Hyper-recombination and its hallmarks are also characteristic features of PARP1- and ATM-deficient cells or KO mice (Claybon et al. 2010) and cells disrupted in DNA-PK (Allen et al. 2002) or MMR proteins (Villemure et al. 2003), or cells expressing p53 mutant proteins (Daboussi et al. 2002; Akyuz et al. 2002; Lemelin et al. 2005) or derived from patients with CIN syndromes, such as ataxia telangiectasia, Bloom’s syndrome, Werner’s syndrome, and Fanconi’s anemia, associated with mutations in ATM, BLM, WRN, and several FANC genes, respectively (Meyn 1997). Consistently, the most notable of FANC genes include FANC-D1 (BRCA2), FANC-D2, FANC-J (BRIP1, BACH1), and FANC-N (PALB2) (Walsh and King 2007). In addition, similar to BRCA1 and BRCA2, the inheritance of a mutated copy of ATM, PALB2, BRIP1, p53 or CHK2 (mutated in Li-Fraumeni syndrome), MRE11 (mutated in ataxia telangiectasia-like disease), NBS1 (mutated in Nijmegen breakage syndrome), or PTEN (mutated in Cowden disease) also confers a high lifetime risk of developing breast cancer (Walsh and King 2007). Cancer predisposition aside, patients with these syndromes also suffer from several other illnesses, such as neurological and cardiovascular diseases, diabetes, immunodeficiency, anemia, infertility, or premature aging as patients with Xeroderma pigmentosum, Cockyane syndrome, Trichothiodystrophy and Rothmund-Thompson syndrome, associated with mutations in components of NER, transcription-coupled NER, and RecQ-like DNA helicases such as BLM and WRN (Shiloh 2003; Vogelstein and Kinzler 2004; Branzei and Foiani 2008).

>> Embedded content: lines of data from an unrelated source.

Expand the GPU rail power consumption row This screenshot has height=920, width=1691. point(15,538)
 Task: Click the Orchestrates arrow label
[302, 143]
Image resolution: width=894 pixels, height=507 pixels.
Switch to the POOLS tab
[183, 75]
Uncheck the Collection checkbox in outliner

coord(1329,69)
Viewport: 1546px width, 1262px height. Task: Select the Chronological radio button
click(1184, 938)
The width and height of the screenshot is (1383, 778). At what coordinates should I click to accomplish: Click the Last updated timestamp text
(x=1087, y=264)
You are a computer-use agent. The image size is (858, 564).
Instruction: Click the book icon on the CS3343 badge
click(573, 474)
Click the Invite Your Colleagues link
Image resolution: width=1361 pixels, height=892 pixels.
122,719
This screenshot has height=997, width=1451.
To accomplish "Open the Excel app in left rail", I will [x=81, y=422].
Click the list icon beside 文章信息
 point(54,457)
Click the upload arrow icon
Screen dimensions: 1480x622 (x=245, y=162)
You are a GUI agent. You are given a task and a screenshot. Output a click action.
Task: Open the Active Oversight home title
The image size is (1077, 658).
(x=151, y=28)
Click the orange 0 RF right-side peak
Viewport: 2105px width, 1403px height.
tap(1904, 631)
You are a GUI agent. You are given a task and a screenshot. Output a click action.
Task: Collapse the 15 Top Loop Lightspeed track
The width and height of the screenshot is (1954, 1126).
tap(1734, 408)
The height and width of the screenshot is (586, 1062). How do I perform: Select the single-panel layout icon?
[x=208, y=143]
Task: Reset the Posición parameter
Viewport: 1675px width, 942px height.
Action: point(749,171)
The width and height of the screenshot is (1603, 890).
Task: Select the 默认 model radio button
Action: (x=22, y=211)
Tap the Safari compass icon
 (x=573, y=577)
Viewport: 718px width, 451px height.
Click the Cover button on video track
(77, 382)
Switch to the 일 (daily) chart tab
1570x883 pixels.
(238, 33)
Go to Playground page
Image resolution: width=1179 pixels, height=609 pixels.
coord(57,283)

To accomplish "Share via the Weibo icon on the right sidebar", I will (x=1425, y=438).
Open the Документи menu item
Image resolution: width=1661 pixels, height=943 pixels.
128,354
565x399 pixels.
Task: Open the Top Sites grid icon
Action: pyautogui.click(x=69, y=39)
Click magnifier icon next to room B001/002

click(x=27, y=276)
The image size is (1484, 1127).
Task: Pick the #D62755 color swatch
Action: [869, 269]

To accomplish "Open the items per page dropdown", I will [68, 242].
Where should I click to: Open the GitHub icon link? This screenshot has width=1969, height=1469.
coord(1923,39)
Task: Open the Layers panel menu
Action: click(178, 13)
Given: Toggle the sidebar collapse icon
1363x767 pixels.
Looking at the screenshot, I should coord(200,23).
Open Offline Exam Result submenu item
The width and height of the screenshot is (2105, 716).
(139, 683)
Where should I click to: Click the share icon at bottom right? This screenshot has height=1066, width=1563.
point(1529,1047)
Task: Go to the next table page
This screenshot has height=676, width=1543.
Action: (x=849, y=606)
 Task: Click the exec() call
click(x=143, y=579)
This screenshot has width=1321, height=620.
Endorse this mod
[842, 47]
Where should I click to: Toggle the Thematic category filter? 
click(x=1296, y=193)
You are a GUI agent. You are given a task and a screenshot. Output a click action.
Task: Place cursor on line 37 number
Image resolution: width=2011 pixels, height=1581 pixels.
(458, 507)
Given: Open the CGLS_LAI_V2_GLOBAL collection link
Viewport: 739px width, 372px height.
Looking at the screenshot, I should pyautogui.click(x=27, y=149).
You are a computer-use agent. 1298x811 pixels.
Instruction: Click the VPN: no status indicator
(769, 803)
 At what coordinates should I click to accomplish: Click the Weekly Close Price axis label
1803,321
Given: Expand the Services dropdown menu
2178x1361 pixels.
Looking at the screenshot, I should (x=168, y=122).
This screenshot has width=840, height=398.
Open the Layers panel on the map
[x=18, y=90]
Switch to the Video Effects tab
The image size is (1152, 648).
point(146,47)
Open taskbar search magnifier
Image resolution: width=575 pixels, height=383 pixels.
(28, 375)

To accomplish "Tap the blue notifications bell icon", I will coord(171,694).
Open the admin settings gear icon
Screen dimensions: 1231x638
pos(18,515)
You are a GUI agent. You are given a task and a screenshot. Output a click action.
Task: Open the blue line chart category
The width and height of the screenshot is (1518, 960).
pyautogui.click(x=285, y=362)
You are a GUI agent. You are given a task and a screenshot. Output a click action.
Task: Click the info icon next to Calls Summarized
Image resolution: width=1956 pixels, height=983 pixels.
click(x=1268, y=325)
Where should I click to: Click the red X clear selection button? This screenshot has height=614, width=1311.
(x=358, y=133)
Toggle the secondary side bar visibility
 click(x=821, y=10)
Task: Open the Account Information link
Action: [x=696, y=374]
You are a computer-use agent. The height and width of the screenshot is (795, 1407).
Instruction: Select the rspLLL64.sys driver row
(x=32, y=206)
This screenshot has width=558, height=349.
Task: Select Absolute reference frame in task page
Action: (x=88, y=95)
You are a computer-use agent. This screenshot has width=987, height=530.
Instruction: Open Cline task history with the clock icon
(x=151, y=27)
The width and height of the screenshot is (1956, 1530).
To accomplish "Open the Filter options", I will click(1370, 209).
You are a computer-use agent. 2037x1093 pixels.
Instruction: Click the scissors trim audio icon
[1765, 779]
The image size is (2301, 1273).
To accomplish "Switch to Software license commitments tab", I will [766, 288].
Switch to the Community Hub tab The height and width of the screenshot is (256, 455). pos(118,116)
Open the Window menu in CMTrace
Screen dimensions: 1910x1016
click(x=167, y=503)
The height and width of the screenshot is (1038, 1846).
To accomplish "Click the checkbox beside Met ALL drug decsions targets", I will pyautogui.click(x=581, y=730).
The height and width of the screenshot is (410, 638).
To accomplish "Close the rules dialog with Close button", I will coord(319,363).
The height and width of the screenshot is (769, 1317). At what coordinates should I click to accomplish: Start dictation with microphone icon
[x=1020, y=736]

In conclusion, we briefly wielded the ‘triple-edged’ sword of HR: life, death and human diseases. That BRCA1 and BRCA2 act upstream of PIKKs as the masters of chromosomal stability may also explain: (a) why among all the inherited, breast cancer-eliciting gene mutations identified to date, BRCA1 and BRCA2 represent the majority of cases, whereas ATM, CHK2, p53, MRE11, RAD50, PALB2, BRIP1 (BACH1) and PTEN each accounts for approximately 1% of the remaining cases (Walsh and King 2007); (b) why in sporadic breast cancer, the majority if not all cases are either BRCA1- or BRCA2-haploinsufficient (Welcsh and King 2001); and (c) why breast cancer exhibits decreased or increased levels of almost exclusively those proteins that interact with BRCA1 and BRCA2. This indicates that (a) cancer may be a gene-dosage disease, in which tumor-suppressor genes and oncogenes are two facets of the same process with dosage amount acting both as a cancer promoter and an anti-cancer barrier through fork stalling and collapse, respectively; and (b) tissue specificity of the tumor-suppressive or -promoting property of all these housekeeping chromosomal stability genes may be determined by tissue-specific DNA-damaging agents, such as estrogens, anti-estrogens and phytoestrogens in breast cancer. The anti-cancer facet of such compounds could be enhanced if employed as tissue-specific carriers of potent DSB-inducing drugs.